The setting is a huge mahogany cave of an office, designed with bold grandeur by Tim Shortall. This boastful space is home to two law-firm partners, Jack Lawson and Henry Brown. One of these partners is white (Jasper Britton) and the other is black (Clarke Peters). Outside shimmers the New York skyline, cold and bleached. It feels like we’re watching a film, frozen in time. Everything is a bit too shiny to be considered authentic.
That surreal shine permeates Race - in the tidy plot, sharply angled characters and ice-pick edgy dialogue. But the dialogue is so fierce and the emotions generated so intense that these exposed machinations do not matter. This is a top notch New York law firm, after all.

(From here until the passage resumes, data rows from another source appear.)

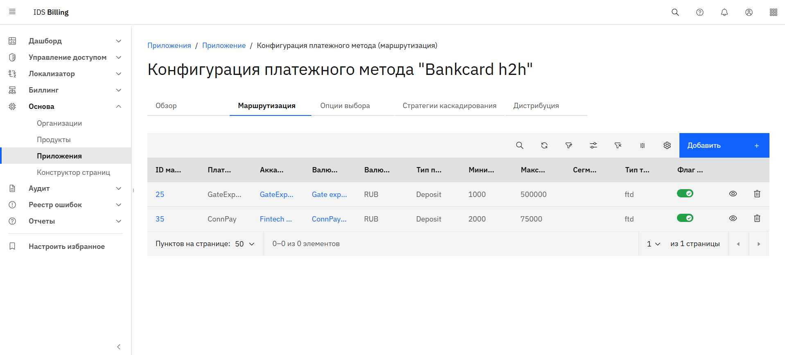The width and height of the screenshot is (785, 355).
Task: Delete routing row 35
Action: [757, 219]
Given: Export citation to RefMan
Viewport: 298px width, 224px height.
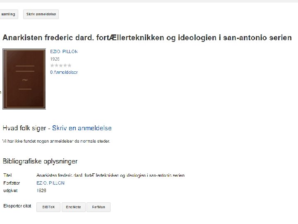Looking at the screenshot, I should coord(99,207).
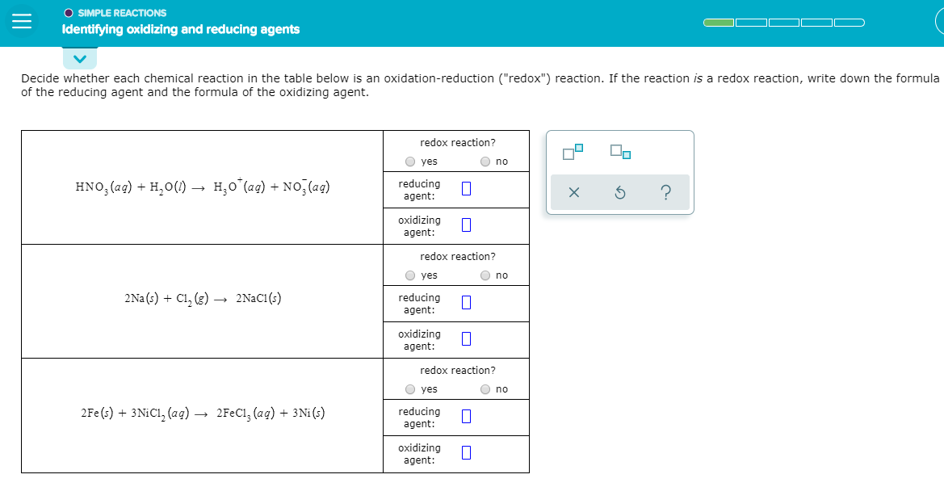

If you can’t get a bit of grand-standing theatrics in this place, then you might as well head to the blooming theatre.
Into this legal theatre walks Charles Strickland (Charles Daish), a rich white man accused of raping a black chambermaid. And who should he encounter first when he enters the law firm? Black intern Susan (Nina Toussaint-White), who just so happened to write her thesis on the persistent framework of racism that still props up New York today.
Ugly fault-lines begin to appear in Jack and Henry’s pristine office. Susan’s nose for injustice sniffs out one hell of a stink when she discovers she has been subjected to an unusually thorough background check. But is Susan finding tension or creating it - and whose side is she really on? How can one work on an even playing field when the terrain is still so rough?

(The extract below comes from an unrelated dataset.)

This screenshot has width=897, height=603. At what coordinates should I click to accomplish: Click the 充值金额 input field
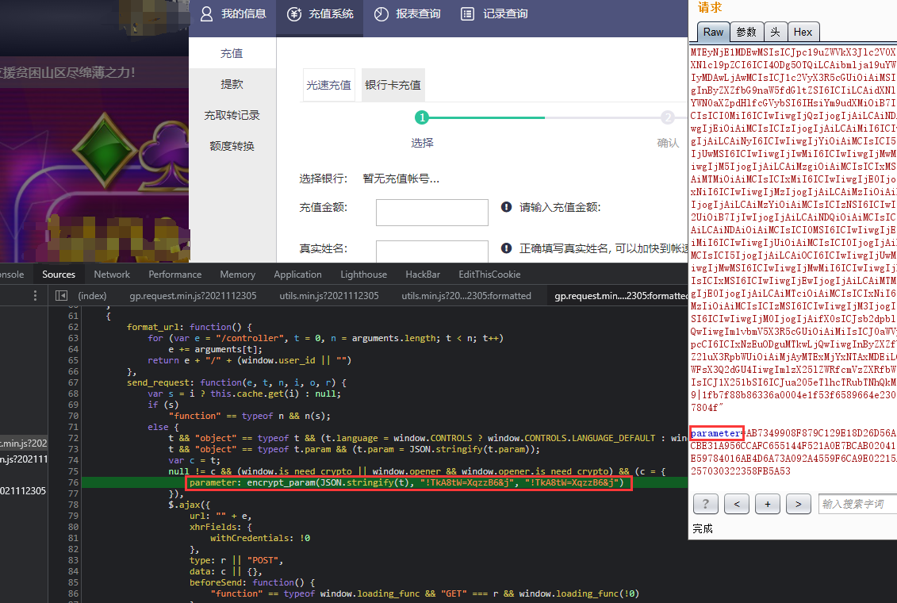click(431, 213)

Carefully hidden emotions are released in accidental explosions, timed with patient precision by director Terry Johnson. Jasper Britton mesmerises as adrenalin junky lawyer Jack Lawson. He is a heart-attack waiting to happen and the ease at which he accesses rage - especially when directed towards black intern Susan - is frightening.
Clarke Peters fascinates as black partner Henry Brown, who - despite climbing to the top - works for his white partner and not with him. His measured self possession is far more shocking than Mamet’s torrential swear words and scalding hate. This is a man who cannot be undone – a man who has learnt to accept the unspoken or subconscious prejudices that swirl about him. This is a man who has found a way to work with prejudice and hate, not against it. He represents progress, but it is a progress that is eating away at his soul. He has beaten the system - but only by keeping his real self locked deep beneath his skin.